When I was in trouble which wasn’t a lot, I remember I had to pick out my willow stick. Ouch! Sometimes it was sitting on the back porch in the dark. I had a great scary imagination. No wonder I was so scared of the dark. We also had a scary neighbor next to us that stories were told about so…. Another scary thing was the saying “Never take candy from a stranger”! OMG, I was walking home or to somewhere. I would always be watching for strangers in cars. I always thought there were “boogy” men under my bed. I would scratching noises inside the walls. There was some nights I would shut my door and put the high chair against so no one could enter.

I remember riding in the black car with Granny as I called her to visit friends or family. We would also go for drives in the mountains or to the beach. In those days one didn’t have to use sit belts. So for fun we would kneel and put our heads down in the sit. This way when we went around a turn, we would come unbalanced and fall on each other. In those days they didn’t have many rest stops. So my foster Mom would keep a can in the car so we could go potty! Must have been the English culture in her to have that idea. So funny when I think of it now.

I did watch Captain Kangaroo! Little Lamb with Sheri! I liked My Friend Flicka, Lassie, Lone Ranger, Sky King, Fury, Walt Disney shows and movies, Roy Rogers,  and Dale Evans. I could think of more I guess. I didn’t like wearing jeans. I was especially fond of dressing up in dresses and black patent shoes with white socks. I really must not of liked anyone messing with my hair as I got older! As by many photos it seems I liked to do my own pin curls as they called them. My hair was such a mess. Holy cats! My parents let me go to school like that and even have school photos. Goodness. I must have been really stubborn! I did finally learn how to manage my hair.

I remember my Moms wearing aprons. My Mom used to can corn and fruit. We would do it together. I remember meals together as a family whether it would be breakfast, lunch or dinner. Mom was there preparing it.

I remember my foster homes. Most of them were very nice. I remember that there were other children in the home. The one foster home my brother Allen lived in was not so nice. I used to go visit him. It was a large farm with animals and vegetables. I remember the dairy cows and the calves would come and suck on your fingers. Those people were not very nice to their foster children. All they wanted them for is to work the farm. So I was very thankful I didn’t have to live there but I felt bad for Allen who did!

The first foster home family used to take us on trips in their black car. We would go to the ocean or to the forest. Probably Mount Bachelor for day picnics. Mom would always carry a can so we could go potty in it, instead of squatting.

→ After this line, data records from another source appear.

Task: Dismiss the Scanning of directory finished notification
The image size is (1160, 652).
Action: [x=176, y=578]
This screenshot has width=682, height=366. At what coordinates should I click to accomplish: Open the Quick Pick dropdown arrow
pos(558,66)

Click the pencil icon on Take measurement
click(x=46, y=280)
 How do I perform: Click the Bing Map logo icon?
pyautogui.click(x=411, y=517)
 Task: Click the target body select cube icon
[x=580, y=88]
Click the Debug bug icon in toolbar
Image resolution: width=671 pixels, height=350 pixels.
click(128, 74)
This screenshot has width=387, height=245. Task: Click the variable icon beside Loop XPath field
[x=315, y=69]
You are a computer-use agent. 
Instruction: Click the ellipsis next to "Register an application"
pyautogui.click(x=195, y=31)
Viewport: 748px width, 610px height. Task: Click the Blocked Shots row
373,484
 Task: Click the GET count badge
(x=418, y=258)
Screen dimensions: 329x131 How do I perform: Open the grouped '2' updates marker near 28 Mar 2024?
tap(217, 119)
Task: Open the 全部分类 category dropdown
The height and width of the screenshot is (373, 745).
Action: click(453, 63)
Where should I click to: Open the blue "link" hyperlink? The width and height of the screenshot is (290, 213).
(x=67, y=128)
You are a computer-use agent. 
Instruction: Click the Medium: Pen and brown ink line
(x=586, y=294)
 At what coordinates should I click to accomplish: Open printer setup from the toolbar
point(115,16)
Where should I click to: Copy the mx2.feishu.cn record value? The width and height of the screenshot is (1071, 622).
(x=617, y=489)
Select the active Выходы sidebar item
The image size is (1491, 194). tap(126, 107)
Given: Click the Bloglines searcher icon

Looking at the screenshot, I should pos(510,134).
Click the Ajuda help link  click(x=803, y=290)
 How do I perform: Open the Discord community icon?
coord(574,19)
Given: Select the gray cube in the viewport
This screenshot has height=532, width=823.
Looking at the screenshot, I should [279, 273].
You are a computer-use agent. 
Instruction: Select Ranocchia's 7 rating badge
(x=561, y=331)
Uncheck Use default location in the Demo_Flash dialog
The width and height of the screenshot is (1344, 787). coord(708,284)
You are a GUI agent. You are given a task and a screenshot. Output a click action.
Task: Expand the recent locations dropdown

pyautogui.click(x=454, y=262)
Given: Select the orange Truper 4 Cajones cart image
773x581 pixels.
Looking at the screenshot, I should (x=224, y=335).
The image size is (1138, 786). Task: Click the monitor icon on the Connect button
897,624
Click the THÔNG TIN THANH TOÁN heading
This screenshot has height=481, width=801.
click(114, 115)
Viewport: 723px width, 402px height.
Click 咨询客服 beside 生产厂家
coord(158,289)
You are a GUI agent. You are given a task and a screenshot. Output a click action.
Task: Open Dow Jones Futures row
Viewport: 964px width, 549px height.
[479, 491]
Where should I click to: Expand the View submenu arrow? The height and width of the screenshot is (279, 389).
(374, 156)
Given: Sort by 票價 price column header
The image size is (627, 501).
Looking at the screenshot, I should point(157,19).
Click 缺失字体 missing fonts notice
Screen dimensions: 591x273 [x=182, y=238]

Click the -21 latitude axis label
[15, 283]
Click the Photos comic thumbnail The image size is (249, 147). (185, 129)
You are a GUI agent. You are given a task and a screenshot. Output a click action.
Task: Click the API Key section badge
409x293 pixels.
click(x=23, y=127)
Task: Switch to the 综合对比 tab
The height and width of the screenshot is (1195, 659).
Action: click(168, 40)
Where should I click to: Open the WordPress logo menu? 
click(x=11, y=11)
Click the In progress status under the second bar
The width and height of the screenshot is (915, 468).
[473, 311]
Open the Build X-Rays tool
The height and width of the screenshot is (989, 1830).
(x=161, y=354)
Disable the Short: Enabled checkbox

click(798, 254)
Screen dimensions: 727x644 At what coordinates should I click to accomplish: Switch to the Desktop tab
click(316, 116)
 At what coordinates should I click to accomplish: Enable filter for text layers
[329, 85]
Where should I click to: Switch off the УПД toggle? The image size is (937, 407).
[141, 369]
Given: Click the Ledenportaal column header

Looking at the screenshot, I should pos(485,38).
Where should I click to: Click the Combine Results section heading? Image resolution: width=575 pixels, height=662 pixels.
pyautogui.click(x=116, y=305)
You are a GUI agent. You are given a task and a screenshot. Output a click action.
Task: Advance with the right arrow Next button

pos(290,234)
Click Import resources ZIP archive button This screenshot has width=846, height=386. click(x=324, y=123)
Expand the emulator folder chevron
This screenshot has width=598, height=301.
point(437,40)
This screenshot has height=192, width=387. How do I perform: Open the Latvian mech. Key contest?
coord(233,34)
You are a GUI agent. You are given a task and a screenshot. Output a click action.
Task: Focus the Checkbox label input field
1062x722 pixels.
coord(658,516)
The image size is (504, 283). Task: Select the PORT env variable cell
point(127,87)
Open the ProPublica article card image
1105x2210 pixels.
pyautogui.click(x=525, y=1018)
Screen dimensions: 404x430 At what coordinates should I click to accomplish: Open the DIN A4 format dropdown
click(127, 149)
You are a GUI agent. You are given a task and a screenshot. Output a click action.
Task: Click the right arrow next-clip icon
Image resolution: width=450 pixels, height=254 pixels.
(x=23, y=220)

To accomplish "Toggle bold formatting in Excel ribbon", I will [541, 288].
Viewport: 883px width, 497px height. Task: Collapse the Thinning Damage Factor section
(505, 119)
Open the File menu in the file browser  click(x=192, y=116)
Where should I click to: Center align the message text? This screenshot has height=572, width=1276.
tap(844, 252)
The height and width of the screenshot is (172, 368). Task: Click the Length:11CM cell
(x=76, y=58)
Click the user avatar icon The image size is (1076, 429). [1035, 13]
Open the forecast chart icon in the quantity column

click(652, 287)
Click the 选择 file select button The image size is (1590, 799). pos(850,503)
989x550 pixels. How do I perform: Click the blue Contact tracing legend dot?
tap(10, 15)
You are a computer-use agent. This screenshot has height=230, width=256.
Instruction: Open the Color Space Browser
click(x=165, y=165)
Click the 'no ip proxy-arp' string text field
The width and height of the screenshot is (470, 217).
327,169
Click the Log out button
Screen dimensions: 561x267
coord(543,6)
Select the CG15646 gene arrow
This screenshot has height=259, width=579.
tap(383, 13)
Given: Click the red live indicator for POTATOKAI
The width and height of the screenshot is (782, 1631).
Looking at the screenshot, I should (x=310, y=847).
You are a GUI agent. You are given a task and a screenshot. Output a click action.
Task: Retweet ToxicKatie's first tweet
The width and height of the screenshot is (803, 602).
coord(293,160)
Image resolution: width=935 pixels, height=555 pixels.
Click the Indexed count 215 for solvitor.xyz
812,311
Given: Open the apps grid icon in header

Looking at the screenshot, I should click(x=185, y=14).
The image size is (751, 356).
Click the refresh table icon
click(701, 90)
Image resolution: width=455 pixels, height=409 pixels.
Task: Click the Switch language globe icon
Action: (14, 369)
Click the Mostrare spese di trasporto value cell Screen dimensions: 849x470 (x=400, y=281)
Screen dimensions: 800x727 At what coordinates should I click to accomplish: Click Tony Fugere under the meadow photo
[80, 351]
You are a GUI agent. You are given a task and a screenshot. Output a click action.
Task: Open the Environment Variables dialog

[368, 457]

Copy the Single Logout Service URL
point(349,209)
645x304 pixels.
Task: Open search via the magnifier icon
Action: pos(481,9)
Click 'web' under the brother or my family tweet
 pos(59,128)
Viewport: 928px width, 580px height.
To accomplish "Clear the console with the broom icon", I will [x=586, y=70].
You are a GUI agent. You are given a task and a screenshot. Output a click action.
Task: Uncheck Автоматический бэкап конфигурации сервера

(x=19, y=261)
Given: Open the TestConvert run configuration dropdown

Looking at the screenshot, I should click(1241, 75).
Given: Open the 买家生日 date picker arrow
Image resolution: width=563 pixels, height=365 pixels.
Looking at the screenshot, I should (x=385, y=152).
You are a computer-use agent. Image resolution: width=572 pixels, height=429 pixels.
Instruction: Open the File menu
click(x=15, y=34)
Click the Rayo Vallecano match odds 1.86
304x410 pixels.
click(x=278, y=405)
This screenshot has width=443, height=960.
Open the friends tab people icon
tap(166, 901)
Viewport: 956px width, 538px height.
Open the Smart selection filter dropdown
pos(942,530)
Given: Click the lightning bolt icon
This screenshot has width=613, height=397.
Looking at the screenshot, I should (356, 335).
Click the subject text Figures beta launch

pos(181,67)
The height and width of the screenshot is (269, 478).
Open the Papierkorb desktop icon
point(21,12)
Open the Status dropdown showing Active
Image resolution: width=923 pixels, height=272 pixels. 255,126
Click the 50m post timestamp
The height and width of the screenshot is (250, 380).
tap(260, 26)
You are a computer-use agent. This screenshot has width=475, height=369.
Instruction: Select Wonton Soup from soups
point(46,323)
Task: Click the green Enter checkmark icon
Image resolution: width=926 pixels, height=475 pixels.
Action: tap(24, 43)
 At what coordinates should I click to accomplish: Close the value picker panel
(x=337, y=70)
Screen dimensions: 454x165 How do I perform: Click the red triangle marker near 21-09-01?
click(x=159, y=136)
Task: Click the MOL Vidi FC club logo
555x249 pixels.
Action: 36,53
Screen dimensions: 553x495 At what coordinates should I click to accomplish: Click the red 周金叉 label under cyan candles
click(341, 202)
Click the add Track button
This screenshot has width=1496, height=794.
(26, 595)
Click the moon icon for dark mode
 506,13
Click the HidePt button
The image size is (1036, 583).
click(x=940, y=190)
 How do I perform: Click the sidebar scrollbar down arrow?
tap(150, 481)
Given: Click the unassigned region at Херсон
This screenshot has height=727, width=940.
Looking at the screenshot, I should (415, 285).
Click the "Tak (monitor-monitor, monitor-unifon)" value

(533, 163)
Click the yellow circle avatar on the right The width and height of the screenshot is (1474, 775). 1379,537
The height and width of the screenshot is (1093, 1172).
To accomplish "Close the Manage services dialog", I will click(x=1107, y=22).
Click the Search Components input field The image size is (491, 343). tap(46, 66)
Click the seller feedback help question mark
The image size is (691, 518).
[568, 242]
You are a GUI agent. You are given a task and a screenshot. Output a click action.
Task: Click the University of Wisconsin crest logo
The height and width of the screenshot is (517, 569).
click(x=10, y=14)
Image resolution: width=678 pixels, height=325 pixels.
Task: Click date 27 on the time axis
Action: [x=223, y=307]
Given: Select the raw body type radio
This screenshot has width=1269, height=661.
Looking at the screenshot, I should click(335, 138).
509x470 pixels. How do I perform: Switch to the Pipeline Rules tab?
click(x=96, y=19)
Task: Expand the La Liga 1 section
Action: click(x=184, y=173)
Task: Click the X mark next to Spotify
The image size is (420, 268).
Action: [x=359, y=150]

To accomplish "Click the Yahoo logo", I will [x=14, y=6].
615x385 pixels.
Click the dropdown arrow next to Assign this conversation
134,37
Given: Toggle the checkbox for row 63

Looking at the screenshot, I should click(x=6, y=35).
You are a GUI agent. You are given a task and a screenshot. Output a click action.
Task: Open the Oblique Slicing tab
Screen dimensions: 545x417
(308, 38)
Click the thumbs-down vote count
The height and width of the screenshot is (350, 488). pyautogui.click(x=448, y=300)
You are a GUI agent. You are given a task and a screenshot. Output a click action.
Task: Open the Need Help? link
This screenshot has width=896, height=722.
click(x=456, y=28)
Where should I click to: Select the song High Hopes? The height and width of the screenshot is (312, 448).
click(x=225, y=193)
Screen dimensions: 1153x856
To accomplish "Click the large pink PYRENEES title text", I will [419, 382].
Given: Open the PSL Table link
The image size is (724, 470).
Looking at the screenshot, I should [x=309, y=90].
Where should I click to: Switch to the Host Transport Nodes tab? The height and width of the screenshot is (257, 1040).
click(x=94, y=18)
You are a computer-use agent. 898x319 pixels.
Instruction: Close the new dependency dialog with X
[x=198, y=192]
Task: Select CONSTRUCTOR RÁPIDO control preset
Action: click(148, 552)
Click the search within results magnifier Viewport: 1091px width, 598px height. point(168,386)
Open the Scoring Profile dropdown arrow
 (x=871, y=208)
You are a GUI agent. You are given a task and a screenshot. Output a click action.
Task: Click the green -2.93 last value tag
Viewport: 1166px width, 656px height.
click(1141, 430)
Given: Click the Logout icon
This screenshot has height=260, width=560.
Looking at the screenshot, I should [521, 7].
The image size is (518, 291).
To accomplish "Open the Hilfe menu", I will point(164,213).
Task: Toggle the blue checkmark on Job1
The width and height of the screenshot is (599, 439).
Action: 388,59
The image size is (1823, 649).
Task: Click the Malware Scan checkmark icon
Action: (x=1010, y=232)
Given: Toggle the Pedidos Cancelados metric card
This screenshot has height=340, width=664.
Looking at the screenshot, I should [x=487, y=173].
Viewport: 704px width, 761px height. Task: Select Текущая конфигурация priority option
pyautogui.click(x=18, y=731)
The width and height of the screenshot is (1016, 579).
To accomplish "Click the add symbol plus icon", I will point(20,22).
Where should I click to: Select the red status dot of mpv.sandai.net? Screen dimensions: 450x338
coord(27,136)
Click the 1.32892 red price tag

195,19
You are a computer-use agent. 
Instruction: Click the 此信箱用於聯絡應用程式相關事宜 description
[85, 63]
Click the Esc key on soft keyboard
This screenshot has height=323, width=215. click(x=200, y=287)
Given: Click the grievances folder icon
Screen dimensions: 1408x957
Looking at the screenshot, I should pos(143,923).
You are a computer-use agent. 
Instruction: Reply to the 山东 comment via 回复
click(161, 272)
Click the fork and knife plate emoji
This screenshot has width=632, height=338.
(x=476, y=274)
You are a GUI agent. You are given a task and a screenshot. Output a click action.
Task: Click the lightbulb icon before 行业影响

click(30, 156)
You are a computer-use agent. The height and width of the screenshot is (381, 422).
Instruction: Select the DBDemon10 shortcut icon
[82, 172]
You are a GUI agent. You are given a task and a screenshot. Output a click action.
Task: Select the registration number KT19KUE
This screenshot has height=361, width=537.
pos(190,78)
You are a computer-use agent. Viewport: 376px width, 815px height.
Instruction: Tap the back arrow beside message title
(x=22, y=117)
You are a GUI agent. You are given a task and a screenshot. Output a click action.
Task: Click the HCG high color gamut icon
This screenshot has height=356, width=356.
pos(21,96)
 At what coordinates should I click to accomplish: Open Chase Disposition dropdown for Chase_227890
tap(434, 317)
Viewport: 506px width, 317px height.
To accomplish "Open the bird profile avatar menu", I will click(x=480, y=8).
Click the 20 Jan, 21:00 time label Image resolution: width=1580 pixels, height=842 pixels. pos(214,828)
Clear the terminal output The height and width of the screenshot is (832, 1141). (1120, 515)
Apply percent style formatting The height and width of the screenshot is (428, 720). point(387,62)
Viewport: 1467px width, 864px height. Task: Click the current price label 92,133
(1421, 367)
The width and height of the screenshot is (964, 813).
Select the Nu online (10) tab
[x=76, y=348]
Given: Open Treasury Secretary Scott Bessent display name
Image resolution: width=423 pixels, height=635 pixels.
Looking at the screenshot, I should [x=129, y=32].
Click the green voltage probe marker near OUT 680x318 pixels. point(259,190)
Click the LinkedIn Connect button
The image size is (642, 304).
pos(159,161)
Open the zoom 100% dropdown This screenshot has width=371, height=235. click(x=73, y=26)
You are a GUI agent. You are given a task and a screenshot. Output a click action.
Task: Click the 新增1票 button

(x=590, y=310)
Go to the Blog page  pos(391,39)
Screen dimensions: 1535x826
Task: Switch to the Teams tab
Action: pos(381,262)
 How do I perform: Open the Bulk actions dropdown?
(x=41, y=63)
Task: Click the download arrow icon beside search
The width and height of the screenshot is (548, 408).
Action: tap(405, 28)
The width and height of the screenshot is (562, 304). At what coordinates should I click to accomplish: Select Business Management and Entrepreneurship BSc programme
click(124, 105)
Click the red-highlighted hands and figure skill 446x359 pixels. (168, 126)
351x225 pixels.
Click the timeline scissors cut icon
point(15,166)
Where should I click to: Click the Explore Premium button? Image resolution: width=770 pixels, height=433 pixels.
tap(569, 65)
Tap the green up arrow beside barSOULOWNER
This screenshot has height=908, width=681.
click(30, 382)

Plus their wasn’t any visitor stations in those days. The closest bathroom was usually a restaurant or gas station when you were traveling. I believe the third foster home we had been in Portland. They also were travelers and liked to go on day trips. I remember, my foster Dad would put me on his lap and so I could pretend to drive as he was driving down the road.

The third foster home was in a nice neighborhood. It was a Tudor home, made of brick and had a chimney. Had a nice drive way so my younger foster-sister and I could ride bikes. I was supposed to teach her a bit as to how to ride a bike! I was kind of mean, just pushed her and made her fall down. I had four sisters at this home. Three were grown! The second to the youngest Janice was getting married. So I got to be in her wedding. I remember the first time I wore nail polish. I got light-headed from the smell.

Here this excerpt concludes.